Página em branco. Olho a tela do computador e procuro uma folha de papel enrolada em uma máquina Royal, inglesa, de teclas madrepérolas.
Quando entrei no Diário do Povo, em 1970, alguém da editoria me levou à minha mesa e me apresentou à ferramenta. E assim fiquei apaixonado por ela. Nem tanto pelas palavras que ela iria obedecer pelo seu ofício mecânico: eu batia e ela reproduzia. E o papel saia de lá como se fosse o grande inocente de nossas verdades, tudo carbonado em quatro vias. Em suma, a verdade virando mentira em cada folha.
Não se deve confiar em uma palavra escrita por quem quer que seja. Duvide sempre. E leve a sua vida em dúvidas. E não procure respostas. O tempo sempre nos aconselha a respeitar as coisas como elas são.
Pedra é pedra.
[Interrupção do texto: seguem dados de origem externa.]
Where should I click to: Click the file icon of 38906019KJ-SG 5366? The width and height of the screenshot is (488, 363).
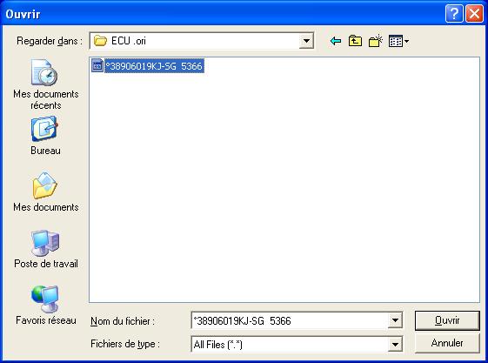pos(97,65)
Água é água. Mas o que se acha escrito não merece crédito final. O homem mente muito mais do que o Diabo. E o Diabo gosta dessa brincadeira.
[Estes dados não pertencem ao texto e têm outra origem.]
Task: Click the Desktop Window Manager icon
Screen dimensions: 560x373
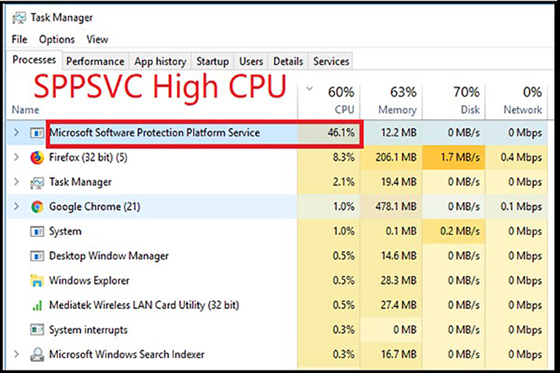Action: pos(36,255)
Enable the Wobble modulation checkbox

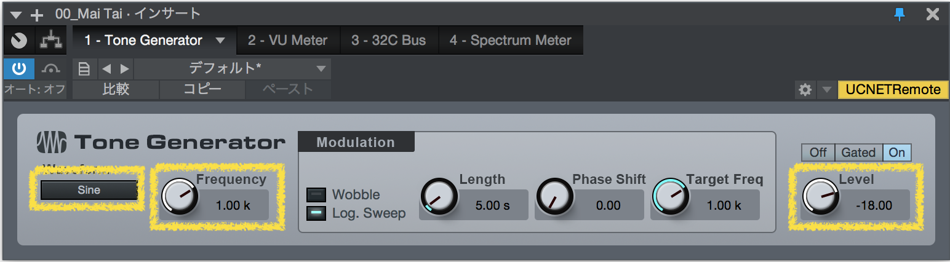(x=316, y=195)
Tenho um Diabo agora mesmo atrás das costas. E ele fica provocando palavras que não desejo e o espano com a mão esquerda por cima dos ombros, um pó qualquer, uma coisa sem importância.
O danado chegou em casa bem antes do café matinal. O meu passarinho estava cantando – ele sempre canta quando escuta os meus passos matinais – e preparei o seu café matinal: alpiste, vitamina e um bom naco de jiló.
Ao colocar a gaiola para pegar os primeiros raios da manhã, vi um filhotinho de rolinha encolhidinho num canto da varanda. Acho que ele tentou voar de algum apartamento acima e aterrissou no meu.
Água, papinha de fubá, e o bichinho morreu nas mãos serenas e quentes da minha companheira. E assim é a santa e bela Natureza: às vezes cruel e malvada.
Não digo mais nada a quem quer seja. A vida também é um papel carbono que apenas repete o que somos. E sempre foi assim. Repetimos gestos de nossos pais, de nossos irmãos, ou mesmo de um primo distante. E repetimos sempre as mesmas orações, os mesmos pais nossos, as aves marias, os creio em deus padre, as salves rainhas. E os fiéis cantam seus hinos, gospels, dançam e cantam para que a eternidade os ouça. E eu apenas seguro o filhote de rolinha nas mãos e sinto suas penas macias, ainda quentes, que jamais irão conhecer a lei da gravidade e os ventos da cidade.
E assim deixo a tarde se entristecer por mais um filho que não soube entender o tempo de se aventurar por aí, galho em galho, telhados e quintais.
O tempo é um papel carbono que vive repetindo a vida das coisas, quaisquer coisas, da vida de um elefante a uma vida de filhote de rolinha. Mesmo os homens também têm suas vidas carbonadas, sempre repetidas, sempre o mais do mesmo, a mesma mesmice, os mesmos erros, os mesmos pecados, os mesmos desejos idiotas, um carro legal, um emprego melhor, grana no bolso, justiça social, governo de princípios republicanos, e, ao mesmo tempo, pagando propina para policiais corruptos, deputados corruptos, agentes públicos corruptos, e sempre com a desculpa que os nossos erros morais são provocados pela bandidagem imoral.
O passarinho morto na minha mão é um exemplo da Natureza maldita, da sua amoralidade. Somos filhos de uma Natureza que não reconhece seus fracassos. E eis aí as queimadas amazônicas, gregas, italianas, os vendilhões políticos de todas as etnias, e o aleijado que tudo o que tem é uma bengala de cabo de vassoura e uma vergonha de estender a outra mão para receber uma moeda de dez centavos.
E o passarinho se faz uma nuvem e segue pelo azul do céu. E assim aguardo deixar de ser um papel carbono da vida e buscar um viver original. É isso.